Why this works: The resignation triggers reciprocity. You’re not chasing; you’re offering value one last time and then bowing out. Many replies to this touch start with “Sorry for the delay — yes, let’s chat.”
Send the Sequence Directly From Origami (No CSV Exports)
Here’s where most B2B outreach tools fall apart: you build a list, then export it, then import into another tool, then deal with sync errors. With Origami, there’s no handoff. The sequencer lives right next to the lead table.
Launching Your Campaign
- Inside your Origami dashboard, go to the lead list you refined (e.g., “Academics using Zotero + Obsidian”).
- Click Create Sequence, choose LinkedIn, and select your list.
- Choose Paste Your Own Templates (then copy‑paste the three messages above) or Let Agent Write It — the AI will generate personalized messages for each contact based on their title, company, and tools. Either way, you set the delay between touches (I use Day 1, Day 3, Day 7).
- Hit Launch.
That’s it. Origami sends connection requests and follow‑ups with the exact cadence you set. It’s not a separate tool; it’s the same platform where you built the list and enriched the data. All you need is a paid plan (from $29/month) — the sequencer itself is free. You only pay for the credits used to enrich leads, not for sending messages.
Tracking Replies, Clicks & Automatic Un‑enrollment
Once the sequence is running, you see everything in one dashboard: opens, clicks, replies. Next to each contact’s activity timeline, their enriched profile persists — you still see their title, tools used, and company info. That context matters when you decide how to follow up manually.
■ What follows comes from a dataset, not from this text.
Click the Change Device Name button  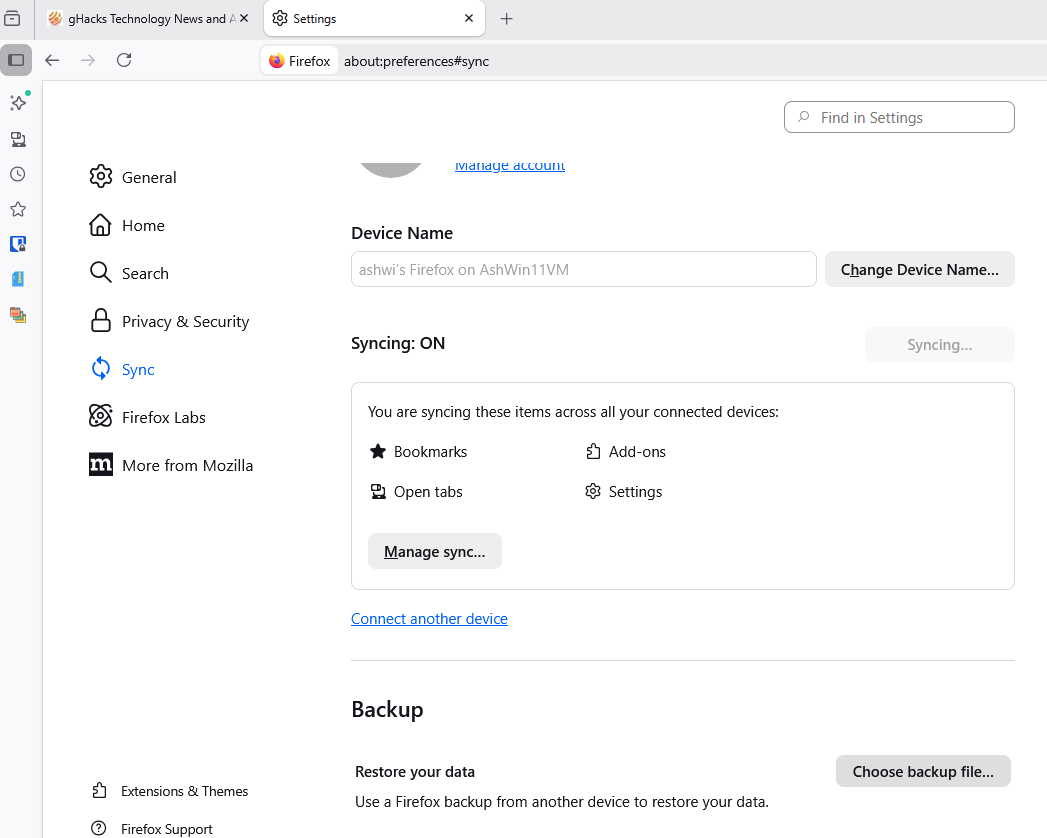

If a lead replies, they’re automatically removed from the sequence. No “breakup” message after someone says “let’s talk” — something I’ve seen happen in other tools when sync fails. That alone saves your reputation.
What Response Rates to Expect
For this audience — researchers, academics, PKM nerds — I’m consistently seeing connection acceptance rates between 35% and 50% with the templates above (especially Segment A, where personalization matters). Follow‑up reply rates hover around 12–18%. And the final soft close often recovers another 5–8% of conversations.
That’s significantly higher than a generic “I help people with productivity” note because you’re demonstrating tool‑specific empathy that feels rare.
When to Iterate on Messaging vs. Iterate on the List
- If connection acceptance is below 30%, your note isn’t relevant enough or your profile looks weak. Tweak the hook (maybe call out a specific plugin they use) or tighten your own LinkedIn headline.
- If they accept but don’t reply to follow‑up, your value prop is too vague or not painful enough. Add a real stat or a specific outcome (e.g., “cut literature note time by 70%”).
- If replies dry up after the soft close, enough people aren’t in active evaluation mode. Look at the list: are you targeting too early‑stage users who are still learning Obsidian? Go back to Origami and refine the list — maybe only users who also use a reference manager like Readwise, or who’ve tweeted about tool integrations.
The message and the list are two levers. With Origami, you can pivot both from the same screen without starting over in a new platform.